▶ Work instruction
For this listing, the lines between the one holding "Task: Click the Save & restart button" and the one holding "The width and", inclusive, must be set down exactly.

▶ Exercise inputs
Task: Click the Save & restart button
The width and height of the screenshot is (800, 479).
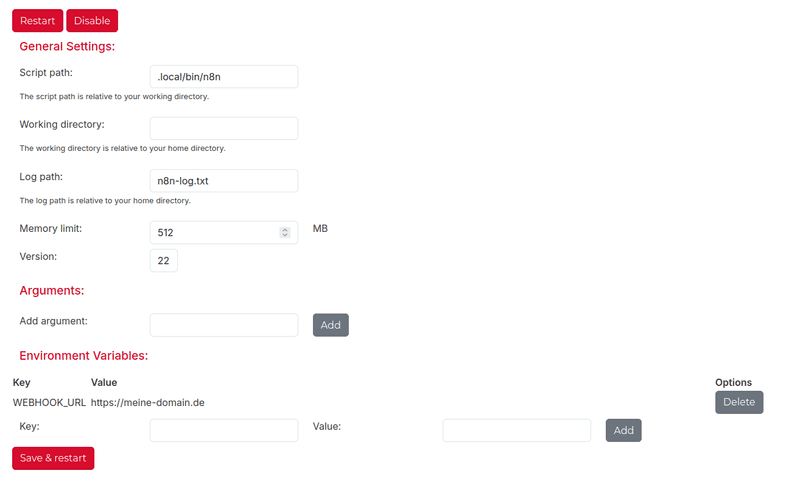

---

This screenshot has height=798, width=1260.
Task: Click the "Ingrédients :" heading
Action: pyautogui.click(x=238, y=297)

▶ Expected answer
Task: Click the Save & restart button
The width and height of the screenshot is (800, 479).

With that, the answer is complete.